ARTICLE >>
----

Alors que l’on assiste depuis plusieurs semaines à un mouvement de libération de la parole des femmes ayant subi des atteintes sexuelles, le sort du ministre du budget, Gérald Darmanin, visé par une plainte pour viol divise : si le Premier ministre lui a témoigné sa confiance, le président du parti Les Républicains demande quand à lui sa démission sans toutefois être soutenu par l’ensemble des membres du parti. Dans ce contexte, il est intéressant de revenir sur la pratique en matière de démission des ministres impliqués dans des affaires judiciaires.
Sous la 5ème République, la fin des fonctions ministérielles peut résulter d’une mise en cause de la responsabilité collective du Gouvernement ou de la responsabilité individuelle d’un ministre.
La responsabilité collective résulte du caractère parlementaire du texte de la Constitution de 1958 qui permet à l’Assemblée nationale d’engager la responsabilité politique du Gouvernement en votant une motion de censure ou en désapprouvant le programme ou une déclaration de politique générale du Gouvernement (Const. 58, art. 49). Un tel vote oblige le Premier ministre à présenter la démission de son Gouvernement au Chef de l’État (Const. 58, art. 50).
Engagée une seule fois sur ces fondements, en 1962, à l’encontre du Gouvernement Pompidou, la responsabilité collective des membres du Gouvernement s’est essentiellement illustrée devant le Chef de l’État sur la base du premier alinéa de l’article 8 de la Constitution. Selon le texte, le Président de la République met fin aux fonctions du Premier ministre sur la présentation par celui-ci de la démission du Gouvernement. En pratique, on sait que le caractère volontaire de la démission a dû être largement relativisé puisque les premiers ministres ont la plupart du temps présenté leur démission lorsque le Chef de l’État la leur demandait.

----

LISTE DES ENTRÉES >>
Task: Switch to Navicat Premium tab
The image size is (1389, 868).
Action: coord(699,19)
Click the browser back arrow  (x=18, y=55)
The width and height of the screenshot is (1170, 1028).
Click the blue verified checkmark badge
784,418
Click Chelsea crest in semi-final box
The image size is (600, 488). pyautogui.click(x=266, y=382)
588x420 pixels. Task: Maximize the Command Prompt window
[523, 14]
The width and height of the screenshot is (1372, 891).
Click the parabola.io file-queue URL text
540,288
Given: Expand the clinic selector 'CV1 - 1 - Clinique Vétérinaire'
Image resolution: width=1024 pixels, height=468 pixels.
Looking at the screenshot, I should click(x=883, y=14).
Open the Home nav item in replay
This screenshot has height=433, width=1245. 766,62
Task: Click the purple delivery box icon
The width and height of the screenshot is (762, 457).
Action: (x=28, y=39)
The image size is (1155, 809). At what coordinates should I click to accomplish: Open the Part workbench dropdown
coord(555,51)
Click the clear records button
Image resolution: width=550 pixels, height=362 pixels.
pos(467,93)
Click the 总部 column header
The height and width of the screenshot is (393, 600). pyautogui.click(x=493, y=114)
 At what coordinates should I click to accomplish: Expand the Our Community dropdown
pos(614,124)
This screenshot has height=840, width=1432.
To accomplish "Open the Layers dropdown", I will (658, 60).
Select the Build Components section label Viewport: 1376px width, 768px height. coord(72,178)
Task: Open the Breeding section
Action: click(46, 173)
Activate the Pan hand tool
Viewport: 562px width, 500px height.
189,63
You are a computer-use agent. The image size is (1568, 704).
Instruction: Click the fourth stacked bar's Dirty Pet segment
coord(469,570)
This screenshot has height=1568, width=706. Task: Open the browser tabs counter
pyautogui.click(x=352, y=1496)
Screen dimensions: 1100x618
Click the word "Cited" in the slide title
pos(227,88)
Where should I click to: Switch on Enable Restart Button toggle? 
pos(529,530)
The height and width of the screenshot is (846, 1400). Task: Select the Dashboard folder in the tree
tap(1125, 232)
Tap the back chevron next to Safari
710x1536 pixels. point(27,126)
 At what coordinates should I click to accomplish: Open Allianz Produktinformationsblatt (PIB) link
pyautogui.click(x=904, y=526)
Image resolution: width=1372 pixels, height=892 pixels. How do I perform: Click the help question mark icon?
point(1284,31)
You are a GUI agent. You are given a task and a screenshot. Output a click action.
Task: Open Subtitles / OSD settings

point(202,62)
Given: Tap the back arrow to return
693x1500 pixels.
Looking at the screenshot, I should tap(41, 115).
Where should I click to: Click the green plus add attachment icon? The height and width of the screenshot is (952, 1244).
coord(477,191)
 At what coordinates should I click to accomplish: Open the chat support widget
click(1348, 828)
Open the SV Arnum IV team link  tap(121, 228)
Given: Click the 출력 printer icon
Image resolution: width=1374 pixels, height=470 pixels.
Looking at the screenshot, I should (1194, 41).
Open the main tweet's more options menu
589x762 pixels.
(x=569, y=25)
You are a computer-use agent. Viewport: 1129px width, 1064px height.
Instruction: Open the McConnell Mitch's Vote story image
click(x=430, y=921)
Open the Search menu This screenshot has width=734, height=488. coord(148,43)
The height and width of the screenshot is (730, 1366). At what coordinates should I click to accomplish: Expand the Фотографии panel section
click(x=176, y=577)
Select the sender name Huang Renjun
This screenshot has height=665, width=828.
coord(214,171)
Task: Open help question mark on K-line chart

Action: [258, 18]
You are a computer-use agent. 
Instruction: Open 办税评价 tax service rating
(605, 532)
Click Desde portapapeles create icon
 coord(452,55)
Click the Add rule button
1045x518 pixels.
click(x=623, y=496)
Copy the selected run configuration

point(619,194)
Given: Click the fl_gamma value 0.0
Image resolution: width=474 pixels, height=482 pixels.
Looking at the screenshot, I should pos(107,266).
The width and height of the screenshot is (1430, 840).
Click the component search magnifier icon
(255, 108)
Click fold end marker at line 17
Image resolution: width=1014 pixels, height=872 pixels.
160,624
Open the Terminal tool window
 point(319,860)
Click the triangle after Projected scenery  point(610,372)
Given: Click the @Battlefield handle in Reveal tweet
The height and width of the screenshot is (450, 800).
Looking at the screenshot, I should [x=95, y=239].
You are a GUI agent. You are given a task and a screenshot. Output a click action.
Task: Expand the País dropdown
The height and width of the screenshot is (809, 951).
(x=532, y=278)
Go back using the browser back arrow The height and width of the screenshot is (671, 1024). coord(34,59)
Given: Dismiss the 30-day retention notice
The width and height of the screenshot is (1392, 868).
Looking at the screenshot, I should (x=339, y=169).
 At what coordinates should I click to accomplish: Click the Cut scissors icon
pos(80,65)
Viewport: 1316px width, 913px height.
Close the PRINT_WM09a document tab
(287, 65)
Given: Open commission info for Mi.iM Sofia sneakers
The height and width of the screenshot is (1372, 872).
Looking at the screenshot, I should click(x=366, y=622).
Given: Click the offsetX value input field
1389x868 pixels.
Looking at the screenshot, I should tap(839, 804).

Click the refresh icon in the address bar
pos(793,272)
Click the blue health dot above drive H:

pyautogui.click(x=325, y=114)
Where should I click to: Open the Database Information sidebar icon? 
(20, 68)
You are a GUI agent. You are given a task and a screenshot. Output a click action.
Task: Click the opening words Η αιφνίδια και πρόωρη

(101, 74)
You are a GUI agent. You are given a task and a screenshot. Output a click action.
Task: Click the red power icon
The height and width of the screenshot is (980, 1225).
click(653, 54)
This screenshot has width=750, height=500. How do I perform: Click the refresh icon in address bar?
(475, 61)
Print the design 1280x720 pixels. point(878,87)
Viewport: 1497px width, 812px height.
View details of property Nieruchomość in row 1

----

CONSIGNE DONNÉE A >> Résumez le paragraphe de l'article qui commence par « Engagée une seule fois » en conservant ses faits principaux.
CONSIGNE DONNÉE B >> Rédigez la suite de l'article sur la démission des ministres mis en cause, à partir de sa dernière phrase.

RÉSULTAT A >> La responsabilité collective du Gouvernement n'a été engagée qu'une fois sur ces fondements, en 1962, contre le Gouvernement Pompidou. Elle s'est surtout exercée devant le Chef de l'État, en vertu du premier alinéa de l'article 8 de la Constitution, qui prévoit que le Président met fin aux fonctions du Premier ministre quand celui-ci présente la démission du Gouvernement. En pratique, cette démission a rarement été volontaire, car les Premiers ministres l'ont le plus souvent présentée à la demande du Chef de l'État.

RÉSULTAT B >>
La responsabilité individuelle des ministres est quant à elle envisagée sur deux plans. Le Titre X de la Constitution prévoit en effet une responsabilité, pour les actes accomplis dans l’exercice des fonctions ministérielles qui seraient qualifiés de crimes ou délits au moment où ils sont commis. Dans cette hypothèse, le ministre bénéficie d’un privilège de juridiction (compétence de la Cour de justice de la République, Const. 58, art. 68-1 et 68-2).
Mais la responsabilité individuelle des ministres est également prévue au second alinéa de l’article 8 de la Constitution qui permet au Chef de l’État de révoquer un membre du Gouvernement, sur proposition du Premier ministre. Cette disposition fonde un véritable pouvoir disciplinaire au sein de l’équipe gouvernementale qui peut s’exprimer dans des situations très variées. Sa rédaction, suffisamment vague, laisse toute la latitude aux titulaires du pouvoir exécutif pour contraindre un ministre à partir lorsque sa présence au sein du Gouvernement est devenue problématique.
C’est sur cet aspect disciplinaire que le sort du ministre du budget est discuté depuis plusieurs jours. Gérald Darmanin est en effet visé par une plainte pour viol qui, conformément aux règles de droit, a entraîné l’ouverture d’une enquête préliminaire. Doit-il rester, doit-il partir ?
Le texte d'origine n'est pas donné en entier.